• Exercise: Word for word, transcribe the data below.

--- Source material ---

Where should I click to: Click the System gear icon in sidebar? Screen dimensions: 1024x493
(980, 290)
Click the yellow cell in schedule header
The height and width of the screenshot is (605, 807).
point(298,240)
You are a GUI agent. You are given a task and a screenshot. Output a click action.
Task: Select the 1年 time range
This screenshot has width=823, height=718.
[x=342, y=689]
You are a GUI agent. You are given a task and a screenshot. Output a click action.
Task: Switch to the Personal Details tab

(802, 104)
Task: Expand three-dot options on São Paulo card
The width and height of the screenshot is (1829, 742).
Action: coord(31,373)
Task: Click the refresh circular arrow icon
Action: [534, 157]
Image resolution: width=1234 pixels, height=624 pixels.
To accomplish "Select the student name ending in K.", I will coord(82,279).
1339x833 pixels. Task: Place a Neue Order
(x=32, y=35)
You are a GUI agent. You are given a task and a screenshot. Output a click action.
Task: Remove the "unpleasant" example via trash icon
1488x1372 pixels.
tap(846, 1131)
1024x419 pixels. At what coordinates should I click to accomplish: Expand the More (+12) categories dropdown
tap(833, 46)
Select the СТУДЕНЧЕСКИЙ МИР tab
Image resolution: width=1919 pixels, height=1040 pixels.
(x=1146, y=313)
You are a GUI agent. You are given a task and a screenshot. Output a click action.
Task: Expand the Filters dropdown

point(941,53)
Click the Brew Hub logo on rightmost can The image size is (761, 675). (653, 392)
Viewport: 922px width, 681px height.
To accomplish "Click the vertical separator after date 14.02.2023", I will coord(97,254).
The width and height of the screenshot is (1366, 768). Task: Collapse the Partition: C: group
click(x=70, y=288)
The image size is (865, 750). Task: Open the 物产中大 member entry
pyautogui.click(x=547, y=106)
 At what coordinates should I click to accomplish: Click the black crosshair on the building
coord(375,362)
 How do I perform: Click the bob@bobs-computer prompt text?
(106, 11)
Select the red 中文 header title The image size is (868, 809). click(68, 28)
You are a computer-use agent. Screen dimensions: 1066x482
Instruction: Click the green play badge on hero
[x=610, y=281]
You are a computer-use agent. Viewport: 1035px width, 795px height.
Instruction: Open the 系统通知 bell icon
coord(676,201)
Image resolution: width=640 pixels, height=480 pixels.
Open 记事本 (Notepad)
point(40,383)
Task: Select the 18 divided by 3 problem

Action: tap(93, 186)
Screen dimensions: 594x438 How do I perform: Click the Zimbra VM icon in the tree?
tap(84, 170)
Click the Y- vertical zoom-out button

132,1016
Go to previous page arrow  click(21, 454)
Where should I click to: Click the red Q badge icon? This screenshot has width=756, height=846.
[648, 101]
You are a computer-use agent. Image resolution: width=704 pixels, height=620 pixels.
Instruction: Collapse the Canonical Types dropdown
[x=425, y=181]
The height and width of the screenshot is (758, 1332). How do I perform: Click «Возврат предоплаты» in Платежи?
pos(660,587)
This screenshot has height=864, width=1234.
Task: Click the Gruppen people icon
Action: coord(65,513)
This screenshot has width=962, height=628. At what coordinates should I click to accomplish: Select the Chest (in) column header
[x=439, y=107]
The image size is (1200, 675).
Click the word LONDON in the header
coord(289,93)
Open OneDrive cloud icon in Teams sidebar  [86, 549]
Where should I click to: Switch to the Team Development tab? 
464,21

---

• Answer space:
Where should I click to: Click the System gear icon in sidebar? Screen dimensions: 1024x493
(980, 290)
Click the yellow cell in schedule header
The height and width of the screenshot is (605, 807).
point(298,240)
You are a GUI agent. You are given a task and a screenshot. Output a click action.
Task: Select the 1年 time range
This screenshot has width=823, height=718.
[x=342, y=689]
You are a GUI agent. You are given a task and a screenshot. Output a click action.
Task: Switch to the Personal Details tab

(802, 104)
Task: Expand three-dot options on São Paulo card
The width and height of the screenshot is (1829, 742).
Action: coord(31,373)
Task: Click the refresh circular arrow icon
Action: [534, 157]
Image resolution: width=1234 pixels, height=624 pixels.
To accomplish "Select the student name ending in K.", I will coord(82,279).
1339x833 pixels. Task: Place a Neue Order
(x=32, y=35)
You are a GUI agent. You are given a task and a screenshot. Output a click action.
Task: Remove the "unpleasant" example via trash icon
1488x1372 pixels.
tap(846, 1131)
1024x419 pixels. At what coordinates should I click to accomplish: Expand the More (+12) categories dropdown
tap(833, 46)
Select the СТУДЕНЧЕСКИЙ МИР tab
Image resolution: width=1919 pixels, height=1040 pixels.
(x=1146, y=313)
You are a GUI agent. You are given a task and a screenshot. Output a click action.
Task: Expand the Filters dropdown

point(941,53)
Click the Brew Hub logo on rightmost can The image size is (761, 675). (653, 392)
Viewport: 922px width, 681px height.
To accomplish "Click the vertical separator after date 14.02.2023", I will coord(97,254).
The width and height of the screenshot is (1366, 768). Task: Collapse the Partition: C: group
click(x=70, y=288)
The image size is (865, 750). Task: Open the 物产中大 member entry
pyautogui.click(x=547, y=106)
 At what coordinates should I click to accomplish: Click the black crosshair on the building
coord(375,362)
 How do I perform: Click the bob@bobs-computer prompt text?
(106, 11)
Select the red 中文 header title The image size is (868, 809). click(68, 28)
You are a computer-use agent. Screen dimensions: 1066x482
Instruction: Click the green play badge on hero
[x=610, y=281]
You are a computer-use agent. Viewport: 1035px width, 795px height.
Instruction: Open the 系统通知 bell icon
coord(676,201)
Image resolution: width=640 pixels, height=480 pixels.
Open 记事本 (Notepad)
point(40,383)
Task: Select the 18 divided by 3 problem

Action: tap(93, 186)
Screen dimensions: 594x438 How do I perform: Click the Zimbra VM icon in the tree?
tap(84, 170)
Click the Y- vertical zoom-out button

132,1016
Go to previous page arrow  click(21, 454)
Where should I click to: Click the red Q badge icon? This screenshot has width=756, height=846.
[648, 101]
You are a computer-use agent. Image resolution: width=704 pixels, height=620 pixels.
Instruction: Collapse the Canonical Types dropdown
[x=425, y=181]
The height and width of the screenshot is (758, 1332). How do I perform: Click «Возврат предоплаты» in Платежи?
pos(660,587)
This screenshot has height=864, width=1234.
Task: Click the Gruppen people icon
Action: coord(65,513)
This screenshot has width=962, height=628. At what coordinates should I click to accomplish: Select the Chest (in) column header
[x=439, y=107]
The image size is (1200, 675).
Click the word LONDON in the header
coord(289,93)
Open OneDrive cloud icon in Teams sidebar  [86, 549]
Where should I click to: Switch to the Team Development tab? 
464,21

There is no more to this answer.